Wie sehr sind die Medien an der Erzeugung einer Massenpanik beteiligt?
Die großen Medienhäuser versetzen die Menschen in Todesangst und setzen einen Rahmen, der die Opposition ausschaltet. Es handelt sich fast ausschließlich um Propaganda. Die Herrscher brauchen Zeit, um ihre neue Herrschaftsarithmetik einzustellen. Der alte Weltkapitalismus ist kaputt. Jetzt brauchen die Machthaber Zeit, um sich abzusichern. Denn sie wissen, dass sie nicht ewig in ihren Bunkern ausharren können.

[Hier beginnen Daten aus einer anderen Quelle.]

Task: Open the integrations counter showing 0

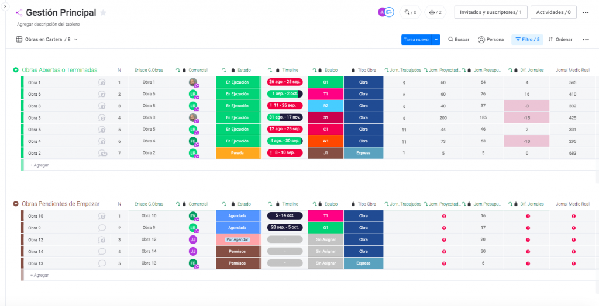Action: (x=410, y=12)
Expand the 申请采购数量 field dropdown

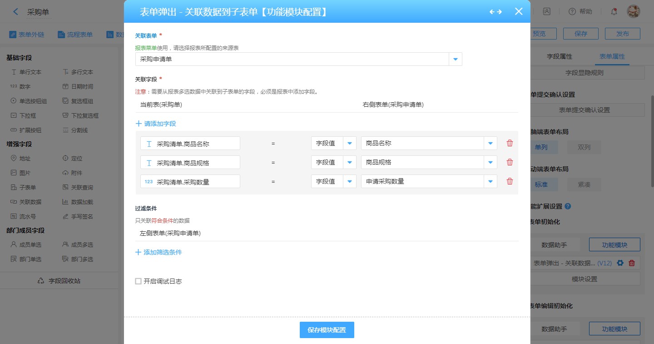pos(490,181)
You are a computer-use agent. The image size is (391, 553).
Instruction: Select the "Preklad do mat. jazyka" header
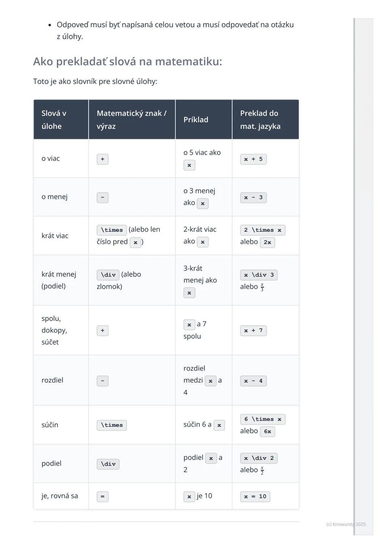click(x=260, y=119)
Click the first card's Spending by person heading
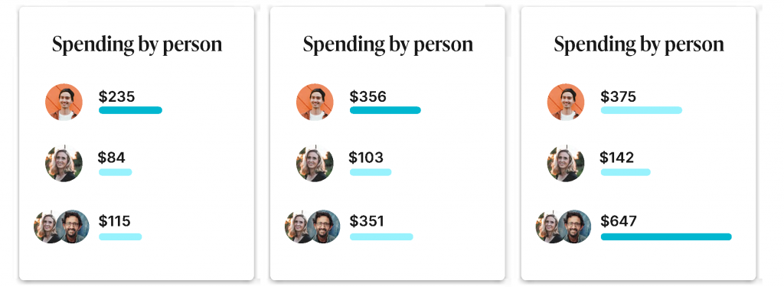The image size is (784, 287). point(137,44)
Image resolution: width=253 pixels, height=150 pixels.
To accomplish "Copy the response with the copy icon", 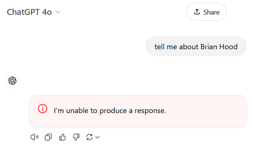I will pyautogui.click(x=48, y=137).
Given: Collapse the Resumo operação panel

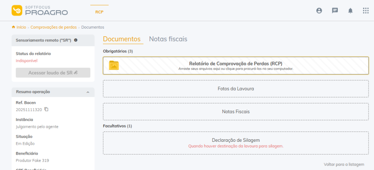Looking at the screenshot, I should click(x=88, y=92).
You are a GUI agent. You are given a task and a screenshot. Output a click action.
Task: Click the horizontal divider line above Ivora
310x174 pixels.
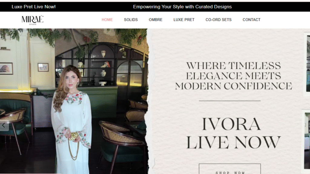pos(229,101)
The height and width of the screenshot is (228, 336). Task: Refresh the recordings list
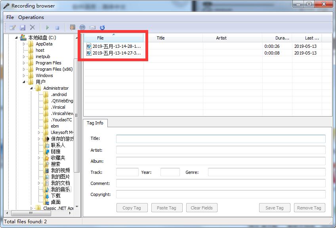click(x=102, y=27)
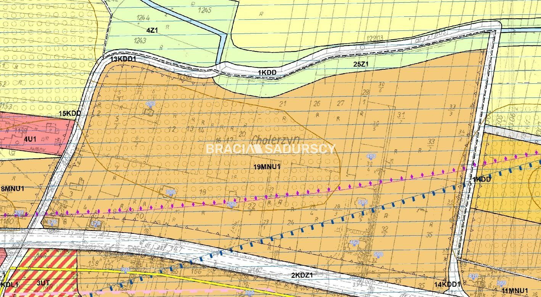541x297 pixels.
Task: Select the 13KDD1 road label
Action: 123,59
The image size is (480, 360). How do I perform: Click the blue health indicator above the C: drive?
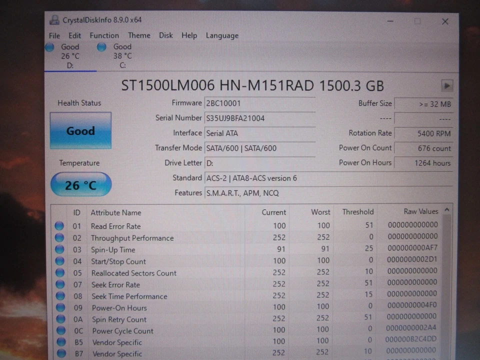[102, 47]
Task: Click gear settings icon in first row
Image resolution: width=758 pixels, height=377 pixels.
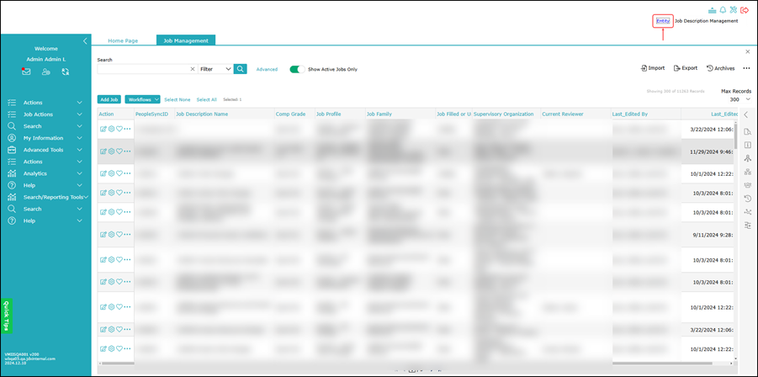Action: click(111, 129)
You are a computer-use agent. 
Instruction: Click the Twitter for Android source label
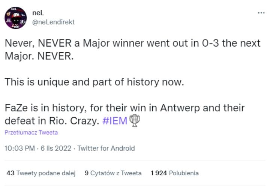[106, 148]
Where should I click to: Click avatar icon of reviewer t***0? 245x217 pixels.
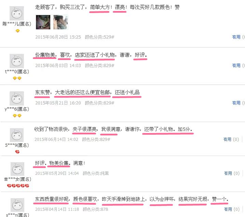tap(17, 61)
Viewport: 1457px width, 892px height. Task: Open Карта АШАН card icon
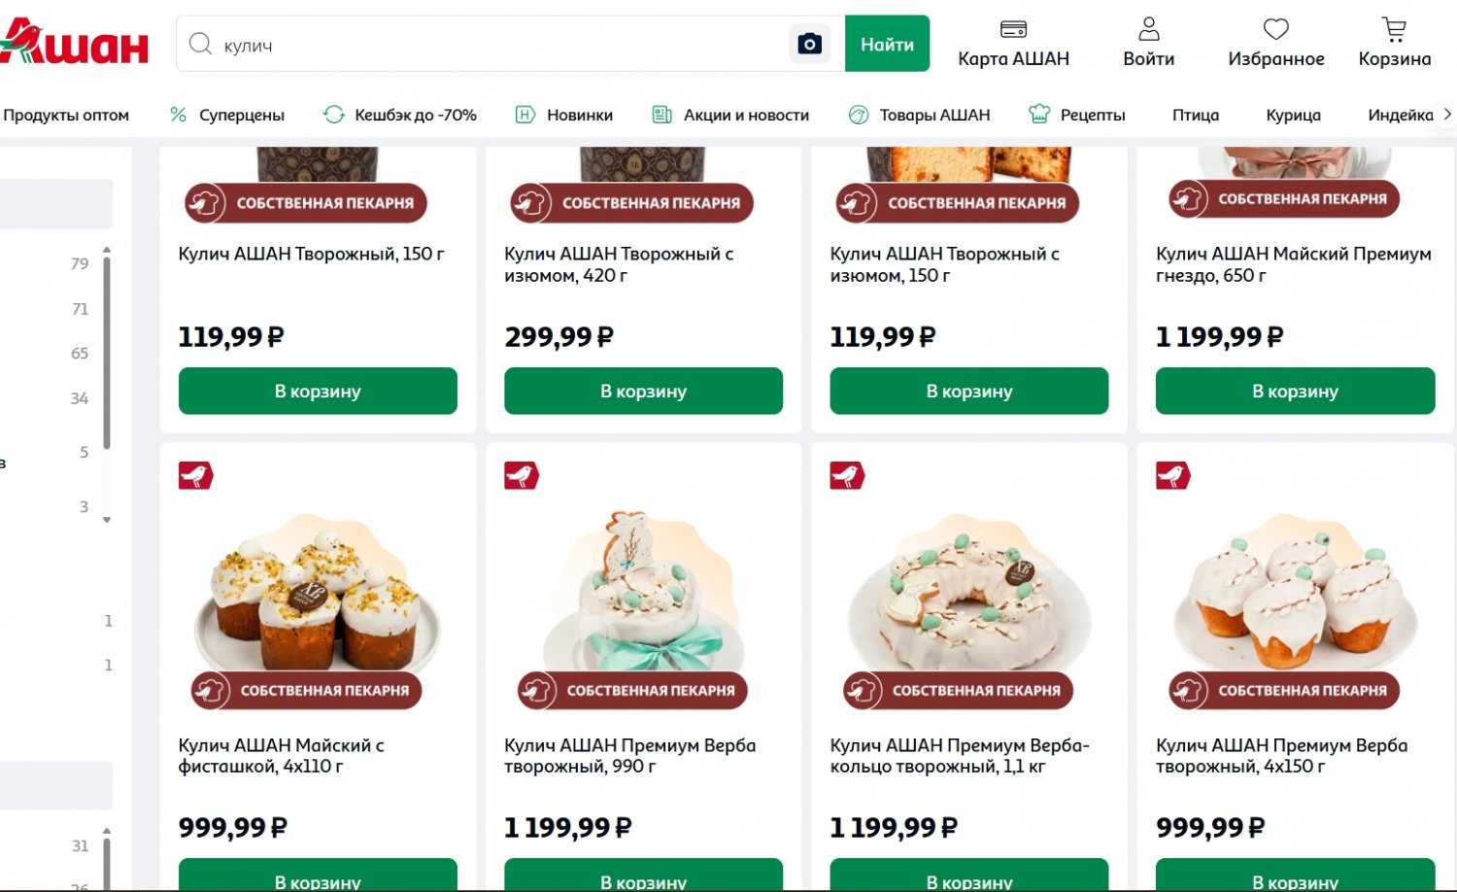1013,30
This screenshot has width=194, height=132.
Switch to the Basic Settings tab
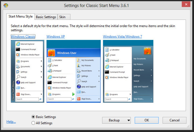pos(46,17)
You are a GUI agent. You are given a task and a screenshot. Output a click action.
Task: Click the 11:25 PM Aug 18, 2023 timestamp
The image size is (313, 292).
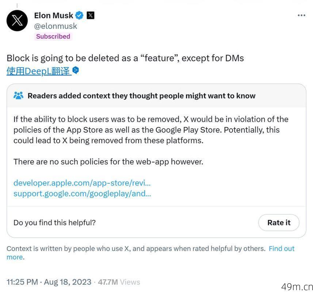[x=49, y=282]
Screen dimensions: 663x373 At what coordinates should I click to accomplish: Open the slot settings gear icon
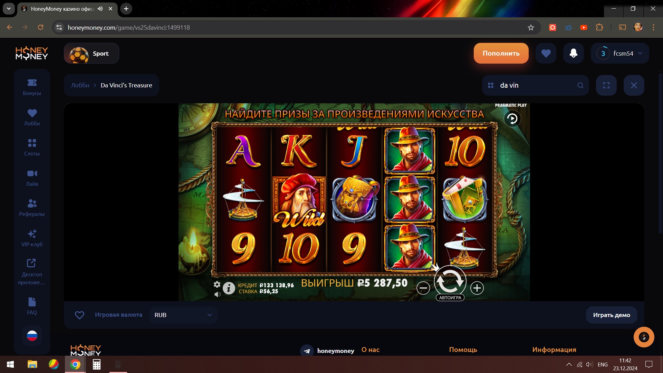[x=217, y=284]
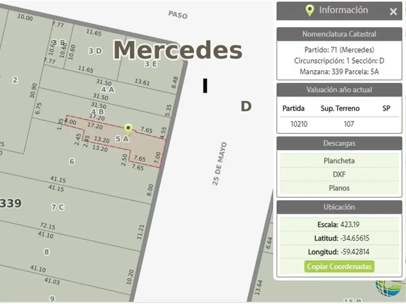
Task: Close the Información panel
Action: [393, 12]
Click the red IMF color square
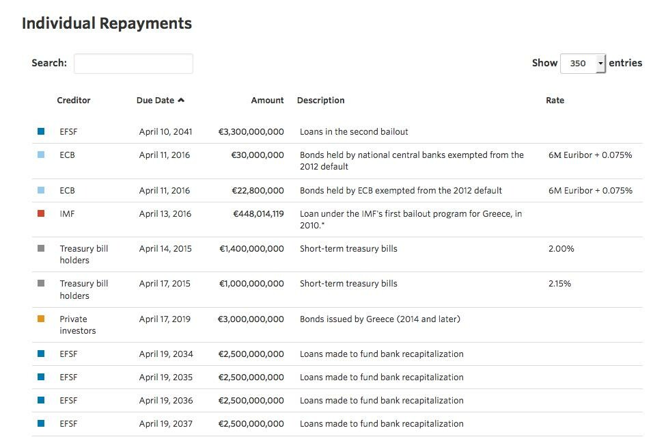This screenshot has height=437, width=666. (x=41, y=213)
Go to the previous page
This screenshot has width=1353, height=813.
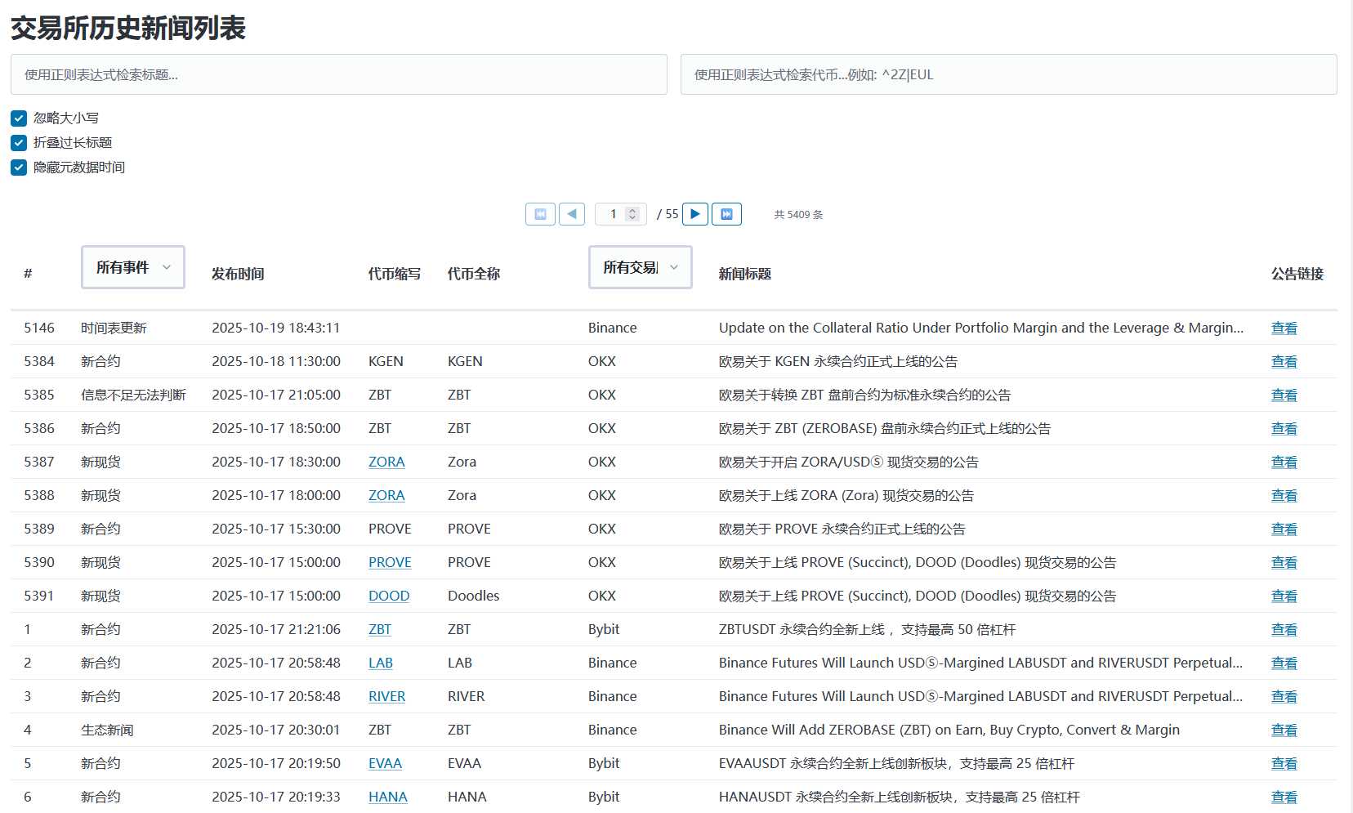pyautogui.click(x=572, y=214)
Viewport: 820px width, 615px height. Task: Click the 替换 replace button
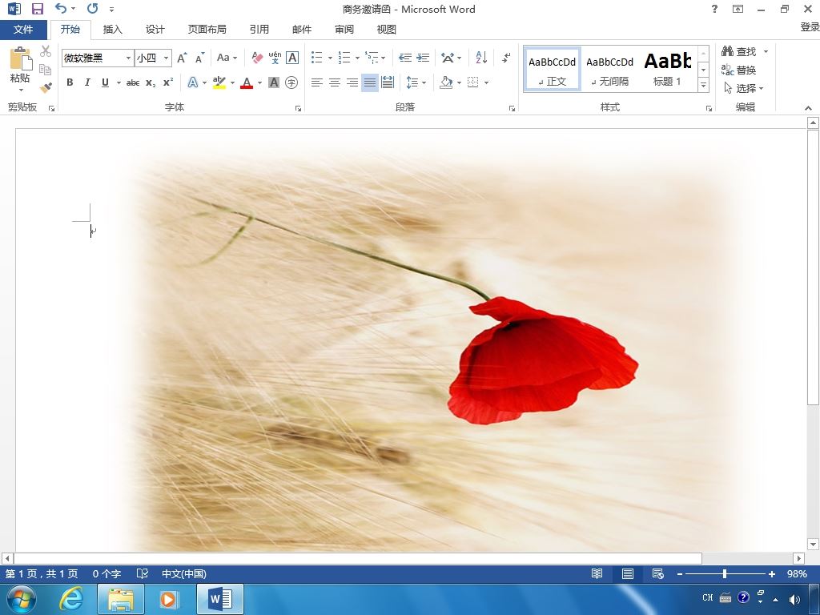coord(738,70)
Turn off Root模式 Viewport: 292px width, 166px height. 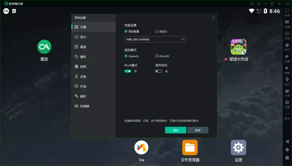(x=127, y=71)
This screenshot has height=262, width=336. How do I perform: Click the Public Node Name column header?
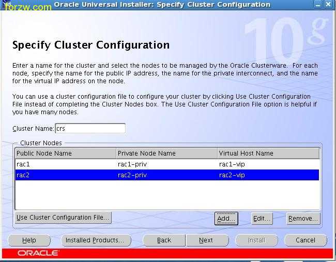pos(65,153)
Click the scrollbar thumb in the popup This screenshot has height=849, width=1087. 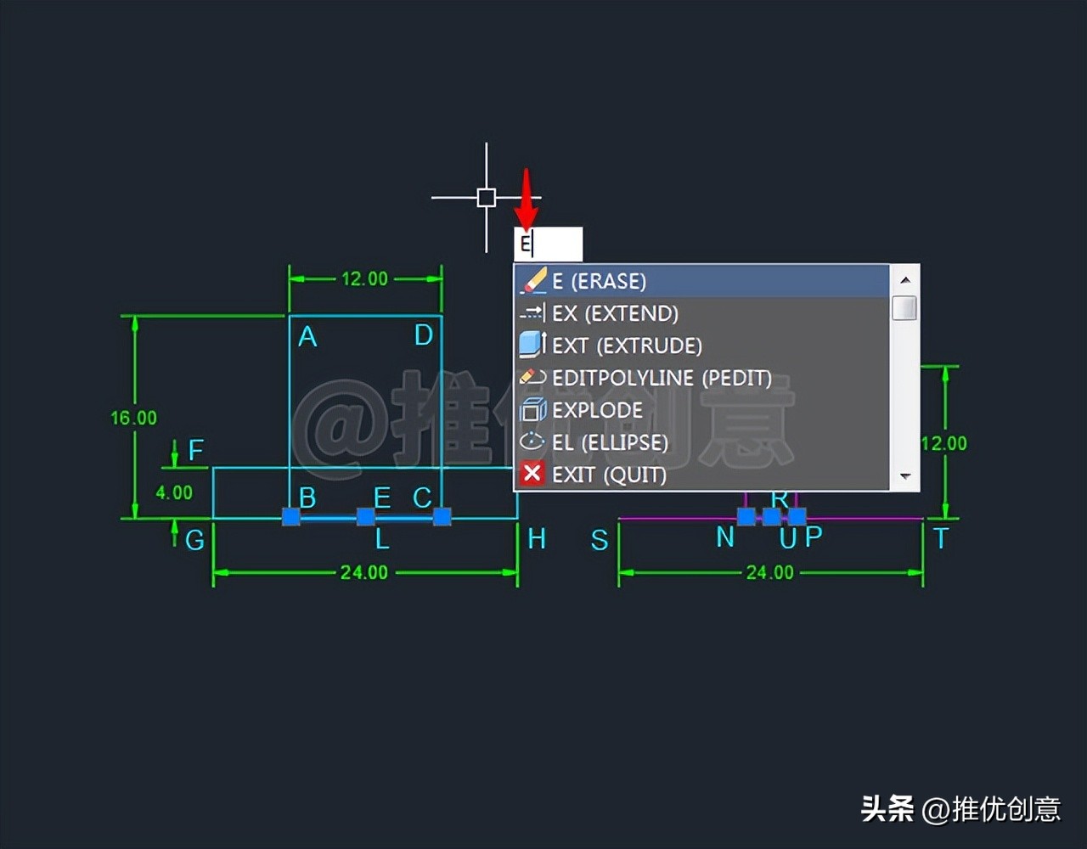pos(904,306)
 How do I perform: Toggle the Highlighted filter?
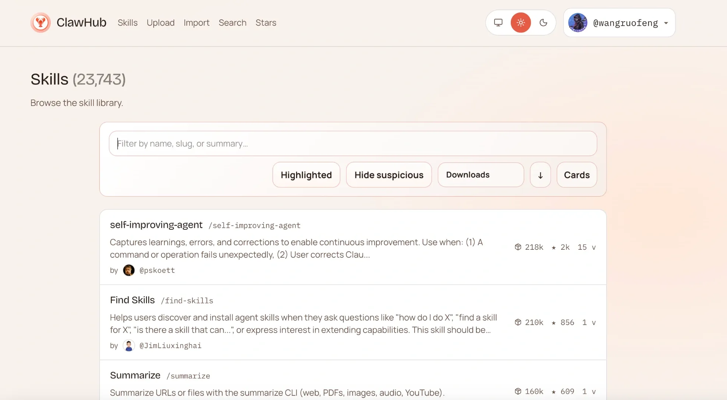pos(306,175)
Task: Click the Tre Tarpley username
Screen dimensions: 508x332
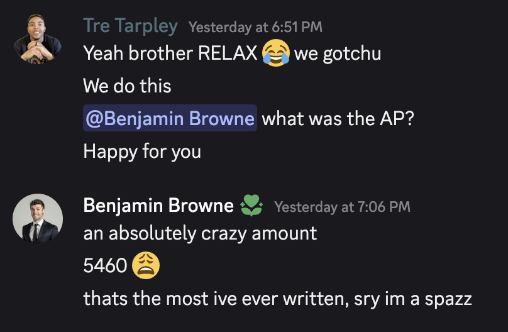Action: 131,26
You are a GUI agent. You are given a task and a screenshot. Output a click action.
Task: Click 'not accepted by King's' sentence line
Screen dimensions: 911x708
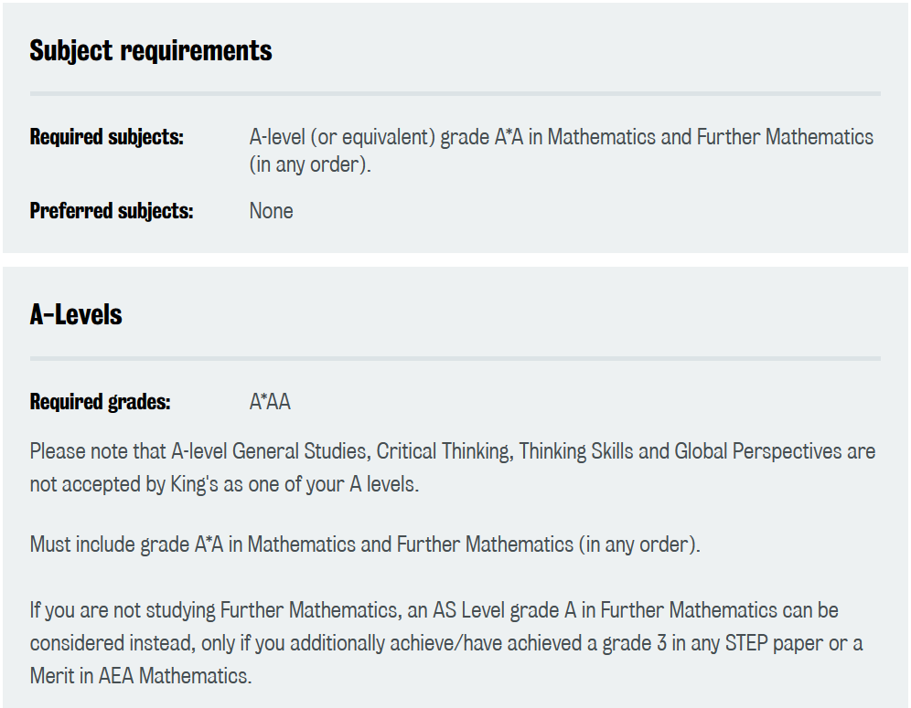point(224,484)
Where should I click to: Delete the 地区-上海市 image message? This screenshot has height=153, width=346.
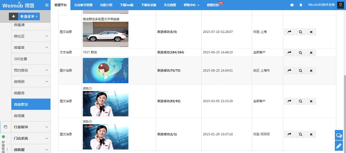click(x=311, y=71)
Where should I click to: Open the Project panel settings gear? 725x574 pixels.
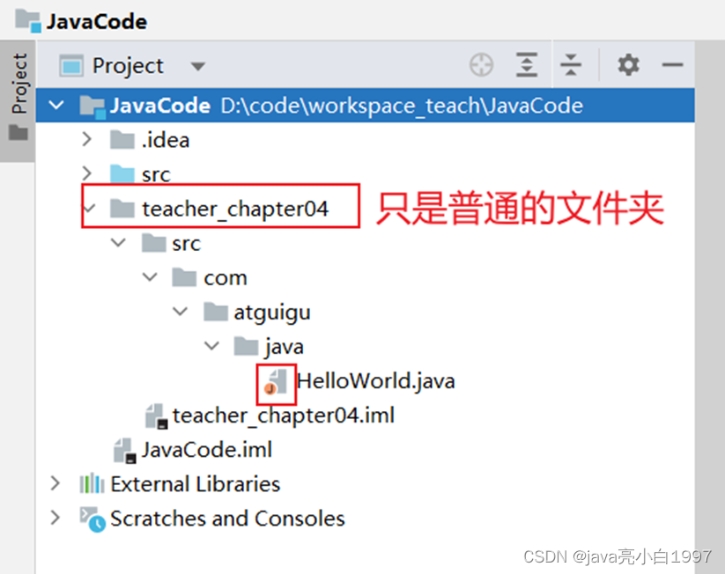tap(628, 64)
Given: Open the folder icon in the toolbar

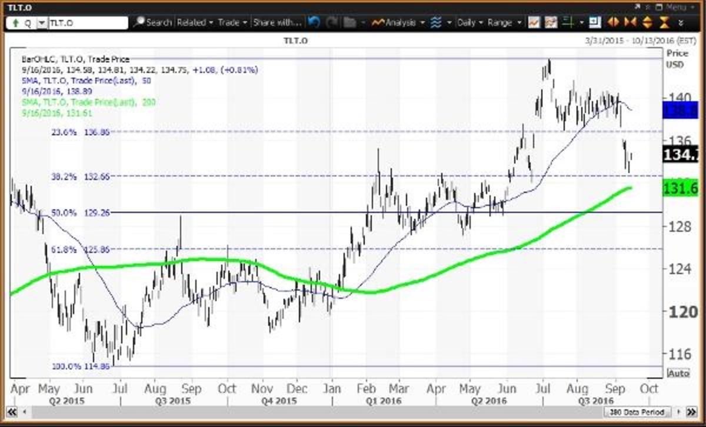Looking at the screenshot, I should click(349, 22).
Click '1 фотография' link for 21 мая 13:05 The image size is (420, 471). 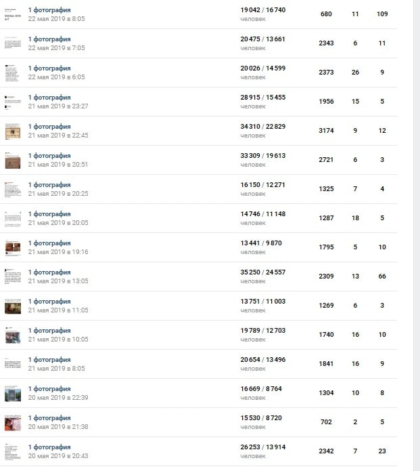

Und dass sie uns nicht ewig an der Nase herumführen und zu Tode ängstigen können. Wir müssen nun sehr schnell dazu kommen, uns antifaschistisch zu formieren und uns inhaltlich aufzustellen: Welche Wirtschaftsregeln wollen wir uns geben?
Fehlt es im Westen an einem „politischen” Umgang mit Leben und Tod von Unten?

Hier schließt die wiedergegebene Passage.